Wednesday, August 24, 2011

Maria Mies, Patriarchy and Accumulation on a World Scale: Women in the International Divison of Labour pages 58-59

Women's productivity is the precondition of all other human productivity, not only in the sense that they are always the producers of new men and women, but also in the sense that the first social division of labour, that between female gatherers (later also cultivators) and predominantly male hunters, could take place only on the basis of a developed female productivity.

Female productivity consisted, above all, in the ability to provide the daily subsistence, the guarantee of survival, for the members of the clan or band. Women necessarily had to secure the 'daily bread', not only for themselves and their children, but also for the men if they had no luck on their hunting expeditions, because hunting is an 'economy of risk'.

It has been proved conclusively, particularly by the critical research of feminist scholars, that the survival of mankind has been due much more to 'women-the-gatherer' than to 'man-the-hunter', in contrast to what social-Darwinists of old or of new preach. Even among existing hunters and gatherers, women provide up to 80 per cent of the daily food, whereas men contribute only a small portion by hunting. By a secondary analysis of a sample of hunters and gatherers from Murdock's Ethnographic Atlas, Martin and Voorhies have proved that 58 per cent of the subsistence of these societies was provided by gathering, 25 per cent by hunting, and the rest by hunting and gathering together. Tiwi women, in Australia, who are both hunters and gatherers, got 50 per cent of their food by gathering, 30 per cent by hunting and 20 per cent by fishing...

It is obvious from these examples that, among existing hunters and gatherers, hunting does by no means have the economic importance which is usually ascribed to it and that the women are the providers of the bulk of the daily staple food.

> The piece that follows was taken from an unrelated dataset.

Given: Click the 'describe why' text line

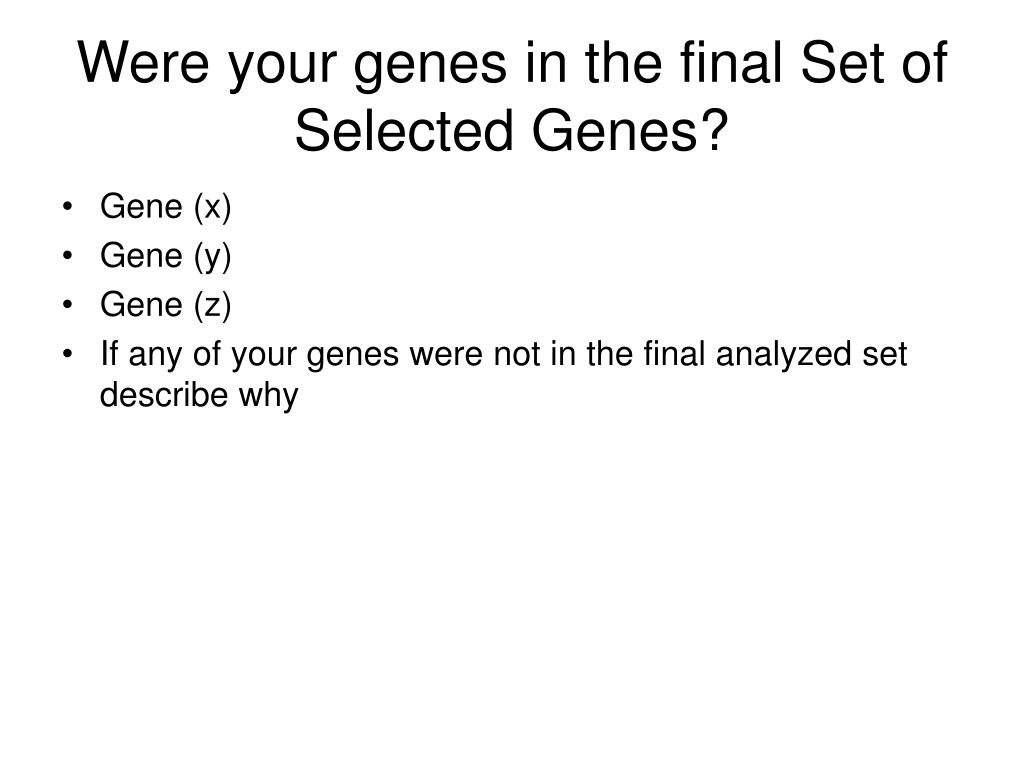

In fact, all hunters of big game depended on the supply by their women of food which is not produced by hunting, if they want to go on a hunting expedition... If they refused to give the men the necessary supply of food for their adventures, the men had to stay at home.

Elisabeth Fraser gives us further examples of still existing foraging peoples among whom women are the main providers of the daily food, particularly in the temperate and southern zones. But she also argues that the gathering of vegetable food was more important for our early ancestors than hunting. She refers to the study of coprolites, fossile excrement, which reveals that groups that lived 200,000 years ago on the southern French coast mainly survived on a diet of shellfish, mussels and grains, not meat. Twelve-thousand-year-old coprolites from Mexico suggest that millet was the main staple food in that area.

Though it is obvious from these examples, as well as from common sense, that humanity would not have survived if man-the-hunter's productivity had been the base for the daily subsistence of the early societies, the notion that man-the-hunter was the inventor of the first tools, the provider of food, inventor of human society and protector of women and children persists not only in popular literature and films, but also among serious social scientists, and even among Marxist scholars.